I’m referring to companies being pressured by angry pro-choice employees and customers not to hold conferences or establish headquarters or major facilities in states that enact additional restrictions on abortion. Similar pressure will be put on sports leagues not to hold championship games in those states.

After all, politics now permeates the workplace and the sports field. 

Some rich companies have already decided to pay the travel costs of employees if they want to travel from a restrictive state to a less-restrictive state for an abortion.  It is not known if companies will try to cover this under a tax-deductible employee benefit plan. Should they try, and should the IRS permit the tax deduction, it would mean that pro-life taxpayers would be subsidizing the travel costs.  

If, as expected, my home state of Arizona were to enact a more restrictive abortion law, any resulting boycotts could hurt my hometown of Tucson. That would be ironic and particularly painful.

The pain would come from the fact that Tucson, which has a significant tourism industry, is a poor city with a poverty rate twice the national average. Boycotts would hurt it more than they would hurt wealthier cities.

The irony would come from the fact that Tucson is predominately Democrat and left-liberal, the very same political party/class that undoubtedly would lead a boycott effort. In that sense, the activists would be hurting their own people economically.

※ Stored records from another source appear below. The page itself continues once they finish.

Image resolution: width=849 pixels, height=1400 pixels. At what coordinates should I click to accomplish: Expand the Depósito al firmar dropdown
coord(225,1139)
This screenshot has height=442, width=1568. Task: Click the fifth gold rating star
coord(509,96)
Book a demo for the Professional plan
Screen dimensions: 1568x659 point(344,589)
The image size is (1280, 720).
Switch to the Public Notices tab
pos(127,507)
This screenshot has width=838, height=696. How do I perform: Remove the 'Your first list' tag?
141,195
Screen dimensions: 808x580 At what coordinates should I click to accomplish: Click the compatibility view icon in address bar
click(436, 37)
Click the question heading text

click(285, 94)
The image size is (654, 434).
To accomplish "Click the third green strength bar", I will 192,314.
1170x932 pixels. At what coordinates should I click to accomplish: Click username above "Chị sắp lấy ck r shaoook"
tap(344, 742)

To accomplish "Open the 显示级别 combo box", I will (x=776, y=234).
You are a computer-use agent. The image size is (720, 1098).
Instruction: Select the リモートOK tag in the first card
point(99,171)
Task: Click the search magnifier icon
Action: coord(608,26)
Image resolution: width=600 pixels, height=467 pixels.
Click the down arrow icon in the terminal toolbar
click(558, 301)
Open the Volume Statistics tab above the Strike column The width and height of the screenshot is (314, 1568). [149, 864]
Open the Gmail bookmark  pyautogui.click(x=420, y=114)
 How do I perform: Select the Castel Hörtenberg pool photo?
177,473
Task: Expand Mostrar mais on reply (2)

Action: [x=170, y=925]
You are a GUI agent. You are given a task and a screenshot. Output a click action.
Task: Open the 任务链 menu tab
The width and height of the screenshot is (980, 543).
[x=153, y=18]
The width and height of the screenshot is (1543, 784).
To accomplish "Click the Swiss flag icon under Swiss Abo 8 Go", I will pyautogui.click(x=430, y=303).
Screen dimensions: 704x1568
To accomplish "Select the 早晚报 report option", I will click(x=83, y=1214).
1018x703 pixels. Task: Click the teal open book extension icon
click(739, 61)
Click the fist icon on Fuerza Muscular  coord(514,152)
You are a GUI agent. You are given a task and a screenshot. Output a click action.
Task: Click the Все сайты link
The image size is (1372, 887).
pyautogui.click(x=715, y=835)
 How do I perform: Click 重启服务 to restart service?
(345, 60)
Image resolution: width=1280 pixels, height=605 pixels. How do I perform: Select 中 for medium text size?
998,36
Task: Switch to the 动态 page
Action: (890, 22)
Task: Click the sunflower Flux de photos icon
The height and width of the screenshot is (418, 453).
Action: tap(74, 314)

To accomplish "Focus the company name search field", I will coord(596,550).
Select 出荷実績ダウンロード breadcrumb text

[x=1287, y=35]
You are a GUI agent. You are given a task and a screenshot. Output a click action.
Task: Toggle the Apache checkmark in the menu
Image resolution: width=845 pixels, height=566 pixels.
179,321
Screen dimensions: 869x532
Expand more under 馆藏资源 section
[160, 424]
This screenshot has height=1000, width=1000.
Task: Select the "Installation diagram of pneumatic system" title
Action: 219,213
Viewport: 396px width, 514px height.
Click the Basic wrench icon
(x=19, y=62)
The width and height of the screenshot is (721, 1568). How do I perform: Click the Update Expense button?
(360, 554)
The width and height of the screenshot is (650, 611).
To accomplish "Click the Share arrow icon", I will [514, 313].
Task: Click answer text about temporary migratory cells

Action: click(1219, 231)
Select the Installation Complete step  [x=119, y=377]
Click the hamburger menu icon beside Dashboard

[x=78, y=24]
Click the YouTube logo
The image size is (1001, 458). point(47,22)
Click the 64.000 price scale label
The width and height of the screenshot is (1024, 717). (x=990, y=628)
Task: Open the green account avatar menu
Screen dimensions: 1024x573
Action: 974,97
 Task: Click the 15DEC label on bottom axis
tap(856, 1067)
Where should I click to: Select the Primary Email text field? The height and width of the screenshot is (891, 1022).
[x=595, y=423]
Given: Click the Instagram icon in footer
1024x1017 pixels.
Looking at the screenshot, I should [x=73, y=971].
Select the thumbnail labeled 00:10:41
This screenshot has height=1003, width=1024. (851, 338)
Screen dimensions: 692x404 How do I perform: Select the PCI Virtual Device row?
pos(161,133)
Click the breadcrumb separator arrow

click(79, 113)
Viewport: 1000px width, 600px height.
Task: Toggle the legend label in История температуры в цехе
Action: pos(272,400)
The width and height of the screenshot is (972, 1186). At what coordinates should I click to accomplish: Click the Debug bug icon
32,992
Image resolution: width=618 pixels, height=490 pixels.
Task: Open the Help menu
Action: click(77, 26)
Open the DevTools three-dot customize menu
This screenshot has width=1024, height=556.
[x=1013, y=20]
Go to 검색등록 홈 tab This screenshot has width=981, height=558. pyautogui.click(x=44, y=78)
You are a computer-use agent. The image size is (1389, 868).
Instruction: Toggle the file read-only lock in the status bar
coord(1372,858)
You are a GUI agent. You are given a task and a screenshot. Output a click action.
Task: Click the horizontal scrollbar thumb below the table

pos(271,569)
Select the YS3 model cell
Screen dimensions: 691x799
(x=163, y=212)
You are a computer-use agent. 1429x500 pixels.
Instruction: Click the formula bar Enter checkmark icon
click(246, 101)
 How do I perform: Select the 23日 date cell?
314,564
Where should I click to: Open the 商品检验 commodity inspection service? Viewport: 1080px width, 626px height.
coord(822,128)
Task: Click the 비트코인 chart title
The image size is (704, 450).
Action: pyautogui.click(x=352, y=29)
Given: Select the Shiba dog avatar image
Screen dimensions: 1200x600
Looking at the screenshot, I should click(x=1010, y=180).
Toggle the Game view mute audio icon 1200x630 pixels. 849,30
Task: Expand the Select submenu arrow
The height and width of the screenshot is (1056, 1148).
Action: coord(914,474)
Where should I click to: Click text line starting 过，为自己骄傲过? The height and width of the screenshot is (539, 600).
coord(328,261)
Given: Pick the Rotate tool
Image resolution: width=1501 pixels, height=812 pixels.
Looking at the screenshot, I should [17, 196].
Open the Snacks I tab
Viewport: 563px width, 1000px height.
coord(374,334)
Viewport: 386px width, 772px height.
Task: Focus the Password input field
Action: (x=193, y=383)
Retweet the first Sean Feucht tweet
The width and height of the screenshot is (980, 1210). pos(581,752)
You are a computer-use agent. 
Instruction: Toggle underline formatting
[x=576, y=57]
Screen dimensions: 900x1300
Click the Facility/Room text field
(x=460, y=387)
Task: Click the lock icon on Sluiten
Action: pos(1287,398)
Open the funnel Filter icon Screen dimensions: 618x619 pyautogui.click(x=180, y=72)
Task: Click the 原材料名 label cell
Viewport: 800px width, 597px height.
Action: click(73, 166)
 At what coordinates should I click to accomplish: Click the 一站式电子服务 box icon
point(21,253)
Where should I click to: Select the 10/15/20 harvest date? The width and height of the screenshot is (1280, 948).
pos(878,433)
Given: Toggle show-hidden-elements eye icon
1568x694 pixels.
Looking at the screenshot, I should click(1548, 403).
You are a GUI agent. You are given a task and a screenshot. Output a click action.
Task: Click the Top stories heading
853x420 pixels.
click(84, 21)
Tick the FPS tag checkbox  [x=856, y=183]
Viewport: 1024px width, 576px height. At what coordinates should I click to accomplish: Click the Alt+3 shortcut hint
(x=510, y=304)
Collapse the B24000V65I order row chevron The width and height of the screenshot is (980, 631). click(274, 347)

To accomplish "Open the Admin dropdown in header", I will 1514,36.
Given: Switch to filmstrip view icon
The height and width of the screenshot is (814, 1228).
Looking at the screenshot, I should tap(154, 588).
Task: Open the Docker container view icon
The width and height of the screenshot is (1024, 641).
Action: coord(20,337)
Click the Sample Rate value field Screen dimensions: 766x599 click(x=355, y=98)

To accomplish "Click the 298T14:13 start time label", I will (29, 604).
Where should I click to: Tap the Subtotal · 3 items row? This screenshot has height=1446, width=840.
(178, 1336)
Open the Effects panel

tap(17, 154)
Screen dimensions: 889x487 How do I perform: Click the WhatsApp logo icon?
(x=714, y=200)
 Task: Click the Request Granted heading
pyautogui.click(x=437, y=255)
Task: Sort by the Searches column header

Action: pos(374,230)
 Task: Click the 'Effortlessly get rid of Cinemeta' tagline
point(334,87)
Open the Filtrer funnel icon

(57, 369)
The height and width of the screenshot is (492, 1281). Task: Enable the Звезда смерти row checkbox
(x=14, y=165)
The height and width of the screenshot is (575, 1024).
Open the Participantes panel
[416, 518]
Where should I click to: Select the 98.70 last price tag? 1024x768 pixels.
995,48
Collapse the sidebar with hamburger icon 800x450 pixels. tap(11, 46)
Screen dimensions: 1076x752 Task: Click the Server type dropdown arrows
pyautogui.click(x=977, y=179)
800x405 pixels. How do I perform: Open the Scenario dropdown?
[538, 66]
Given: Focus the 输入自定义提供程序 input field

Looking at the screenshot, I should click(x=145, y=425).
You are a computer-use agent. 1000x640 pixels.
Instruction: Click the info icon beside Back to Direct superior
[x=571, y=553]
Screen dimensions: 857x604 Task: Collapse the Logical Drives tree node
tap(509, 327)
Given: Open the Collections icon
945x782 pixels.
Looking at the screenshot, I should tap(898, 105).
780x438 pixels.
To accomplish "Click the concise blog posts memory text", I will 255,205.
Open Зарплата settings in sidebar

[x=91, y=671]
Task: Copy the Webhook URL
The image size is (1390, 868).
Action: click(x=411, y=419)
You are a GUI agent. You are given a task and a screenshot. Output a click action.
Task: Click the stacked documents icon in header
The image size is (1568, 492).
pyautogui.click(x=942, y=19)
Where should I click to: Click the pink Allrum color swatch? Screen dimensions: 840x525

Complicating the politics is the fact that Latinos comprise 43% of the Tucson population. Most of them are Catholic and thus opposed to abortion, at least to the extent that they follow Church dogma. They also tend to be poorer than the general population.

It will be interesting to see how all of this shakes out politically. Even before the Supreme Court’s decision, the Tucson city council, at the urging of Tucson Mayor Regina Romero, had passed a resolution saying that the city will not make arrests at abortion clinics, even if abortion were to be declared illegal.

Three outcomes are certain: Abortion will be in the local and national news for years to come, will continue to be a fault line in American politics and will add turbulence to the perfect storm.